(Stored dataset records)
"""

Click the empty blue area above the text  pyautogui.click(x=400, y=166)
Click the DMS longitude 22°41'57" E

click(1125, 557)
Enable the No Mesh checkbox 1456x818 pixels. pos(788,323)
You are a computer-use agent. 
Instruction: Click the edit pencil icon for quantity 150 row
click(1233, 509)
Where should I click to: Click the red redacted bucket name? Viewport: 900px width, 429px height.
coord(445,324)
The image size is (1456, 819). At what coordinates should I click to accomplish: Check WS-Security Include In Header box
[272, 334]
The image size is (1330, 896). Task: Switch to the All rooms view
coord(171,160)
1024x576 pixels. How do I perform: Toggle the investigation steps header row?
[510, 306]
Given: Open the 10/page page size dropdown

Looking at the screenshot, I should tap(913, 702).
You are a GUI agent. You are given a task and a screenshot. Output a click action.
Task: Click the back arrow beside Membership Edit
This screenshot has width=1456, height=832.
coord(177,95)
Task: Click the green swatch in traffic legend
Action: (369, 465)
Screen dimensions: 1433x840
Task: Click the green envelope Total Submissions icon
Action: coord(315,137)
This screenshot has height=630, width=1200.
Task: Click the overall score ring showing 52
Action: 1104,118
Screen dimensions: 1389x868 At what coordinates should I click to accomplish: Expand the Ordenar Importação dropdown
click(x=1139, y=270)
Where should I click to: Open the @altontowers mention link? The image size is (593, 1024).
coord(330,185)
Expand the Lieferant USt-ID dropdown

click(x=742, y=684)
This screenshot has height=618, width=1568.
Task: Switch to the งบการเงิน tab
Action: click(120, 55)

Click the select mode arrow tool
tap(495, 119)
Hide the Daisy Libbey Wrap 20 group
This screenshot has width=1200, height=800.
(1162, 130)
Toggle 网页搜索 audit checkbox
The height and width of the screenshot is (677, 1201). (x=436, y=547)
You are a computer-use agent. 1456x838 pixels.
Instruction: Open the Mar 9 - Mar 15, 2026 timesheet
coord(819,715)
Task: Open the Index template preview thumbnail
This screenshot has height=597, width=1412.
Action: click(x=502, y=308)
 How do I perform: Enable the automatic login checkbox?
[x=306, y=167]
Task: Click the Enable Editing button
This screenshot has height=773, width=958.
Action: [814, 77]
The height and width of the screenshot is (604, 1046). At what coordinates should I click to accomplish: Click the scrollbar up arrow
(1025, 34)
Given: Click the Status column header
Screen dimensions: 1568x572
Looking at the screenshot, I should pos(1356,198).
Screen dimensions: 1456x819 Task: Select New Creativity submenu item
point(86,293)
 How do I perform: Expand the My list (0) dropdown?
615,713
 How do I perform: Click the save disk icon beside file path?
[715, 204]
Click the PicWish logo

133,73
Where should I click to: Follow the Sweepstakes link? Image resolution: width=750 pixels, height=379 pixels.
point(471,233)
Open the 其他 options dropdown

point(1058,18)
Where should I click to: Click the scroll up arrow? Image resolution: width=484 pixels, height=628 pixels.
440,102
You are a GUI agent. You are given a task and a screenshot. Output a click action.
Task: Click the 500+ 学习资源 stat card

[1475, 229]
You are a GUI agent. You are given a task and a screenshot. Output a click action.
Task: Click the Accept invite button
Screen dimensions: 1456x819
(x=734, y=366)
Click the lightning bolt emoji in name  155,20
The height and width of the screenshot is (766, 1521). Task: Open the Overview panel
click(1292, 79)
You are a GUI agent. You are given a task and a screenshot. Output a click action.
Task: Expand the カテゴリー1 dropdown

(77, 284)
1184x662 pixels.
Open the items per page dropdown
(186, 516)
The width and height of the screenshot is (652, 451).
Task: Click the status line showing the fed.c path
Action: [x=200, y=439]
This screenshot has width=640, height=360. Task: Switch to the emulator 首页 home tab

"""

Revise the records above by changing every "GUI agent" to "interface agent", leaving everything else unchanged.

Click the empty blue area above the text  pyautogui.click(x=400, y=166)
Click the DMS longitude 22°41'57" E

click(1125, 557)
Enable the No Mesh checkbox 1456x818 pixels. pos(788,323)
You are a computer-use agent. 
Instruction: Click the edit pencil icon for quantity 150 row
click(1233, 509)
Where should I click to: Click the red redacted bucket name? Viewport: 900px width, 429px height.
coord(445,324)
The image size is (1456, 819). At what coordinates should I click to accomplish: Check WS-Security Include In Header box
[272, 334]
The image size is (1330, 896). Task: Switch to the All rooms view
coord(171,160)
1024x576 pixels. How do I perform: Toggle the investigation steps header row?
[510, 306]
Given: Open the 10/page page size dropdown

Looking at the screenshot, I should tap(913, 702).
You are a interface agent. You are given a task and a screenshot. Output a click action.
Task: Click the back arrow beside Membership Edit
This screenshot has width=1456, height=832.
coord(177,95)
Task: Click the green swatch in traffic legend
Action: (369, 465)
Screen dimensions: 1433x840
Task: Click the green envelope Total Submissions icon
Action: coord(315,137)
This screenshot has height=630, width=1200.
Task: Click the overall score ring showing 52
Action: 1104,118
Screen dimensions: 1389x868 At what coordinates should I click to accomplish: Expand the Ordenar Importação dropdown
click(x=1139, y=270)
Where should I click to: Open the @altontowers mention link? The image size is (593, 1024).
coord(330,185)
Expand the Lieferant USt-ID dropdown

click(x=742, y=684)
This screenshot has height=618, width=1568.
Task: Switch to the งบการเงิน tab
Action: click(120, 55)

Click the select mode arrow tool
tap(495, 119)
Hide the Daisy Libbey Wrap 20 group
This screenshot has width=1200, height=800.
(1162, 130)
Toggle 网页搜索 audit checkbox
The height and width of the screenshot is (677, 1201). (x=436, y=547)
You are a computer-use agent. 1456x838 pixels.
Instruction: Open the Mar 9 - Mar 15, 2026 timesheet
coord(819,715)
Task: Open the Index template preview thumbnail
This screenshot has height=597, width=1412.
Action: click(x=502, y=308)
 How do I perform: Enable the automatic login checkbox?
[x=306, y=167]
Task: Click the Enable Editing button
This screenshot has height=773, width=958.
Action: [814, 77]
The height and width of the screenshot is (604, 1046). At what coordinates should I click to accomplish: Click the scrollbar up arrow
(1025, 34)
Given: Click the Status column header
Screen dimensions: 1568x572
Looking at the screenshot, I should pos(1356,198).
Screen dimensions: 1456x819 Task: Select New Creativity submenu item
point(86,293)
 How do I perform: Expand the My list (0) dropdown?
615,713
 How do I perform: Click the save disk icon beside file path?
[715, 204]
Click the PicWish logo

133,73
Where should I click to: Follow the Sweepstakes link? Image resolution: width=750 pixels, height=379 pixels.
point(471,233)
Open the 其他 options dropdown

point(1058,18)
Where should I click to: Click the scroll up arrow? Image resolution: width=484 pixels, height=628 pixels.
440,102
You are a interface agent. You are given a task and a screenshot. Output a click action.
Task: Click the 500+ 学习资源 stat card

[1475, 229]
You are a interface agent. You are given a task and a screenshot. Output a click action.
Task: Click the Accept invite button
Screen dimensions: 1456x819
(x=734, y=366)
Click the lightning bolt emoji in name  155,20
The height and width of the screenshot is (766, 1521). Task: Open the Overview panel
click(1292, 79)
You are a interface agent. You are given a task and a screenshot. Output a click action.
Task: Expand the カテゴリー1 dropdown

(77, 284)
1184x662 pixels.
Open the items per page dropdown
(186, 516)
The width and height of the screenshot is (652, 451).
Task: Click the status line showing the fed.c path
Action: [x=200, y=439]
This screenshot has width=640, height=360. Task: Switch to the emulator 首页 home tab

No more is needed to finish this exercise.